**To do:**
Whatever the listing holds, output it without alteration.

**Data to use:**
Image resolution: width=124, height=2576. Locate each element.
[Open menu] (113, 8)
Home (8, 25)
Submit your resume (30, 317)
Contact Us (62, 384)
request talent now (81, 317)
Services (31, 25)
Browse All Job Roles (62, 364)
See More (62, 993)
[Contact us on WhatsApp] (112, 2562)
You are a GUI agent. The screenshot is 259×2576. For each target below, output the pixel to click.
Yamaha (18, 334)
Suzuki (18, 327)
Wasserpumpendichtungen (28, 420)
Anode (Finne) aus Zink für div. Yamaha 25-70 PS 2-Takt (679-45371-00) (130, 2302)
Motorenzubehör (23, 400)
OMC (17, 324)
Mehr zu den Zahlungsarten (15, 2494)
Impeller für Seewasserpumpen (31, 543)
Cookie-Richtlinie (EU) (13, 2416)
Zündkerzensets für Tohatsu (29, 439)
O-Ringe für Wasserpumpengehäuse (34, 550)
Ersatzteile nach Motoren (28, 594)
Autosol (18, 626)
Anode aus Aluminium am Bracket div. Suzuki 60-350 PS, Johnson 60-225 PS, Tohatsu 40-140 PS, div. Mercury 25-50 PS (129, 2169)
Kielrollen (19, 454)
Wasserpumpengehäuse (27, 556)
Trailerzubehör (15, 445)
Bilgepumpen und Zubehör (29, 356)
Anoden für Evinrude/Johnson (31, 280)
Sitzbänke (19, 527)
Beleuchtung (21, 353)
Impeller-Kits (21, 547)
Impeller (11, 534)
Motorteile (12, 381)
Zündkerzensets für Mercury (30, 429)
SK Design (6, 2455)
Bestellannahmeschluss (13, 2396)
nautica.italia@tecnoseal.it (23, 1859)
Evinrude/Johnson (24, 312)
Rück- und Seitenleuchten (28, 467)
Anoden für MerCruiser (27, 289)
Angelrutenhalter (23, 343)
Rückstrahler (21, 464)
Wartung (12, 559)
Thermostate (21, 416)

**Solution to this exercise:**
Image resolution: width=124, height=2576. Locate each element.
[Open menu] (113, 8)
Home (8, 25)
Submit your resume (30, 317)
Contact Us (62, 384)
request talent now (81, 317)
Services (31, 25)
Browse All Job Roles (62, 364)
See More (62, 993)
[Contact us on WhatsApp] (112, 2562)
You are a GUI agent. The screenshot is 259×2576. For each target below, output the pixel to click.
Yamaha (18, 334)
Suzuki (18, 327)
Wasserpumpendichtungen (28, 420)
Anode (Finne) aus Zink für div. Yamaha 25-70 PS 2-Takt (679-45371-00) (130, 2302)
Motorenzubehör (23, 400)
OMC (17, 324)
Mehr zu den Zahlungsarten (15, 2494)
Impeller für Seewasserpumpen (31, 543)
Cookie-Richtlinie (EU) (13, 2416)
Zündkerzensets für Tohatsu (29, 439)
O-Ringe für Wasserpumpengehäuse (34, 550)
Ersatzteile nach Motoren (28, 594)
Autosol (18, 626)
Anode aus Aluminium am Bracket div. Suzuki 60-350 PS, Johnson 60-225 PS, Tohatsu 40-140 PS, div. Mercury 25-50 PS (129, 2169)
Kielrollen (19, 454)
Wasserpumpengehäuse (27, 556)
Trailerzubehör (15, 445)
Bilgepumpen und Zubehör (29, 356)
Anoden für Evinrude/Johnson (31, 280)
Sitzbänke (19, 527)
Beleuchtung (21, 353)
Impeller-Kits (21, 547)
Impeller (11, 534)
Motorteile (12, 381)
Zündkerzensets für Mercury (30, 429)
SK Design (6, 2455)
Bestellannahmeschluss (13, 2396)
nautica.italia@tecnoseal.it (23, 1859)
Evinrude/Johnson (24, 312)
Rück- und Seitenleuchten (28, 467)
Anoden für MerCruiser (27, 289)
Angelrutenhalter (23, 343)
Rückstrahler (21, 464)
Wartung (12, 559)
Thermostate (21, 416)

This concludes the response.